The next bird required a trip into Suffolk, but we decided an Iceland Gull was worth it. Arriving at Hamilton Dock in Lowestoft a birder was already looking at the Iceland Gull, and after flying around the harbour it eventually flew close to us and landed on the fence. Easily my best views of this species, and having not seen Ross' or Ivory, it has to be my favourite gull. High praise indeed. Back across the county border (or not if you are a political boundary denialist we stopped at Breydon Water south shore. We found out that the Brent Geese and a flock of Lapland Buntings were quite a way along, so we contented ourselves to scan the estuary. A huge swathe of Wigeon covered the mud, and every wader species was a year tick, including a flock of c30 Avocets.

Heading towards the broads we pulled in to admire the sight of a field of wild swans. There looked a healthy number of 1st winter birds with them, although they were being annoyed by what was either a one-man or large toy helicopter being flown nearby. We carried on to the Eels Foot Inn for our first visit. The garden has a brilliant panoramic view over Ormesby Little Broad, which was unfortunately frozen. We got ourselves a drink and then crossed our fingers for a Bittern. No such luck, but we did clock up 24 species, including three pub ticks - Jay, Red-crested Pochard and Marsh Tit.

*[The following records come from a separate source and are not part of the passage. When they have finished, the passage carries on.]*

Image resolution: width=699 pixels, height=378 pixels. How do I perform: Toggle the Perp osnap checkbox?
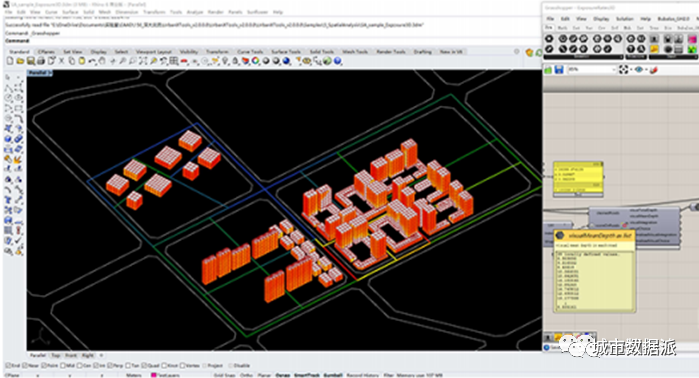coord(115,366)
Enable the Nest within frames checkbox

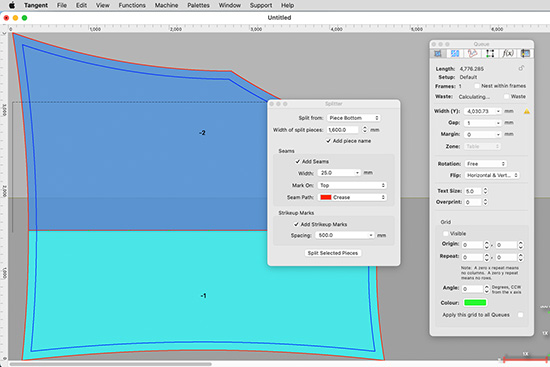pos(477,86)
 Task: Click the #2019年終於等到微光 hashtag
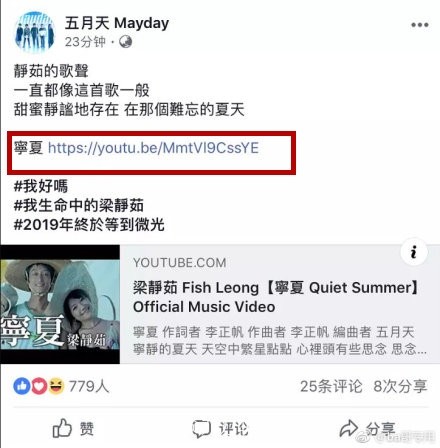click(89, 224)
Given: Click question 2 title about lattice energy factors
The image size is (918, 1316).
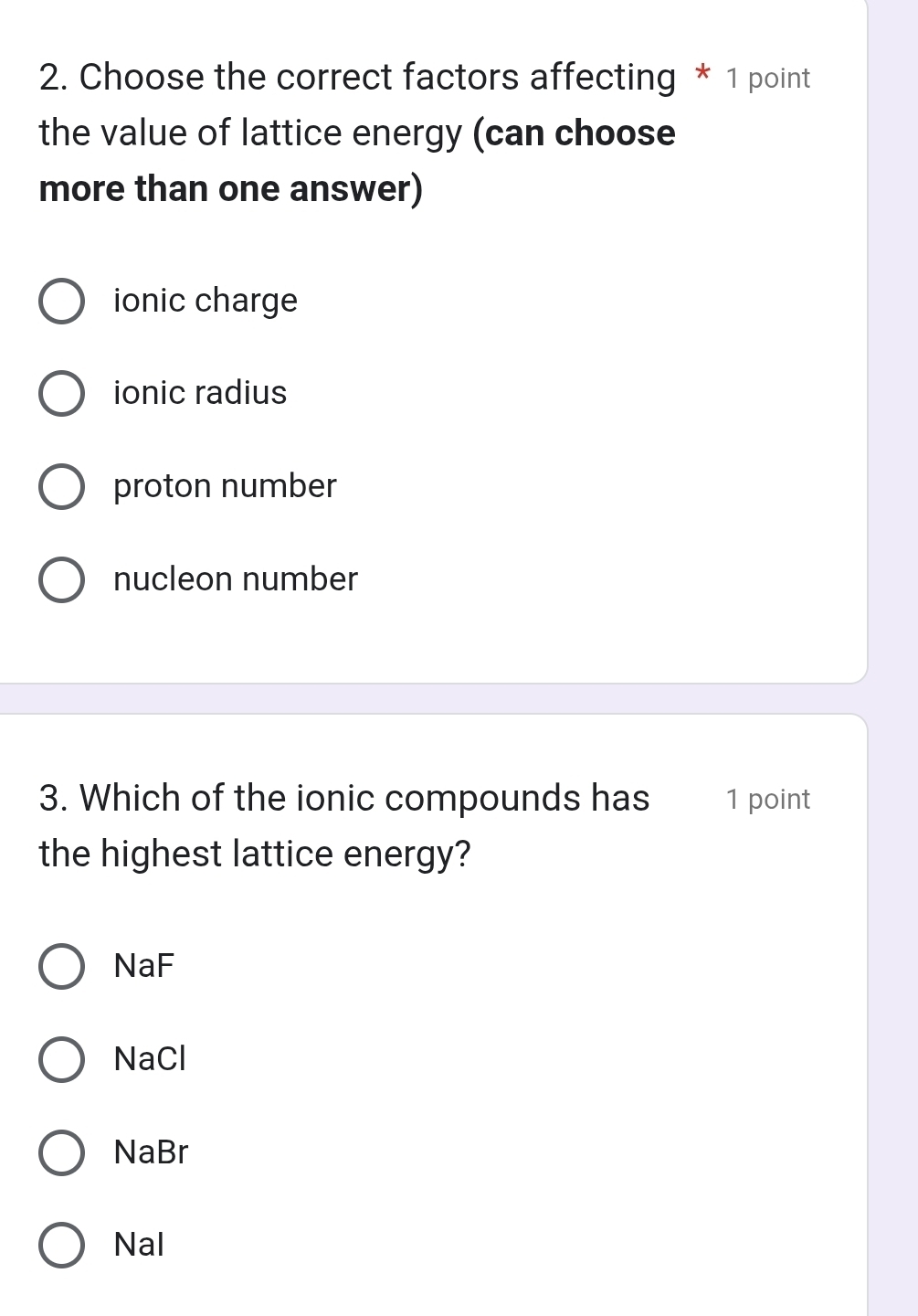Looking at the screenshot, I should [x=358, y=133].
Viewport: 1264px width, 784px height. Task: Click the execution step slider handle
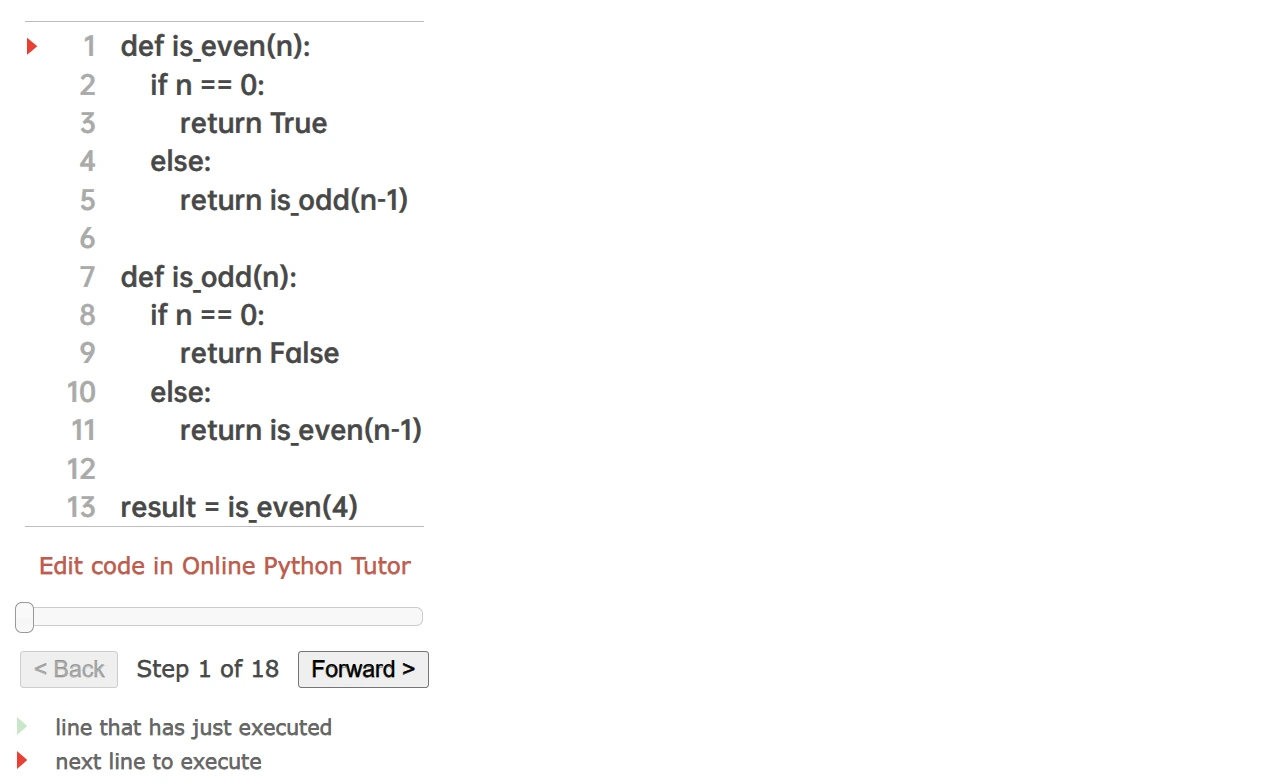(25, 617)

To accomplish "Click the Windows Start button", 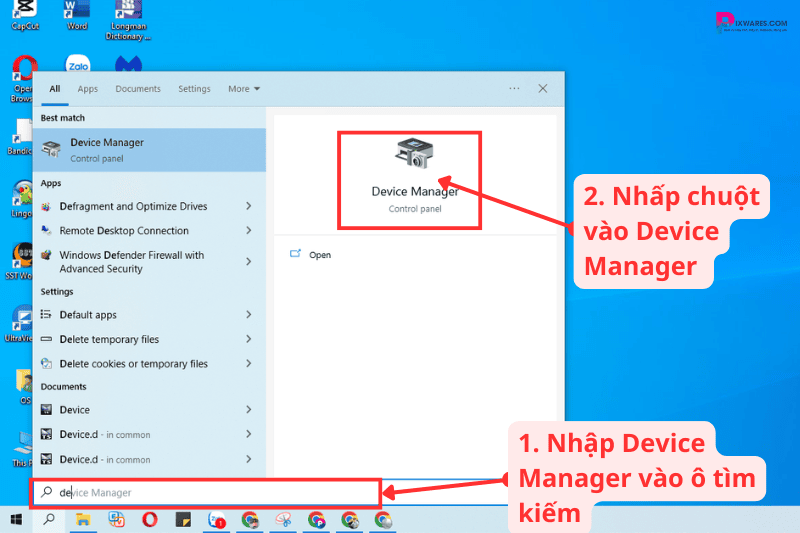I will coord(16,520).
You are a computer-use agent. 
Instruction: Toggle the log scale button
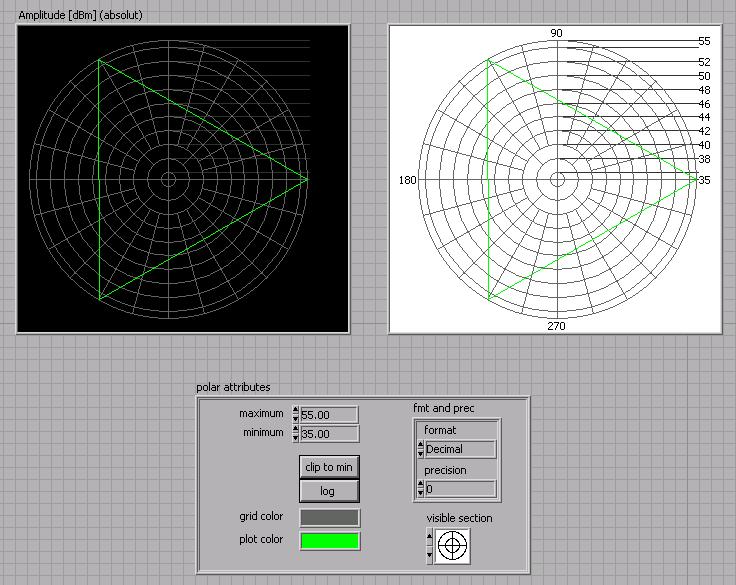tap(329, 491)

Next up was Barton Broad, where I hoped to see drake Smew. A quick scan around the open water and there they were, two drake Smew amongst the Goldeneye. Whilst I feasted my eyes on the Smew, Gary had found a Peregrine sat on a post and being eyed warily by the Teal. Our final stop on the way back to Norwich was at Wroxham Broad. We scanned through the Aythya flock, interrupted for a while by the arrival of a mixed Redpoll flock in alders near the boat club. I was ready to give up, but another flock of ducks flew in, and amongst them was the 1st-winter male Scaup that had been seen that morning. Who needs colour when you have Iceland Gull and Smew?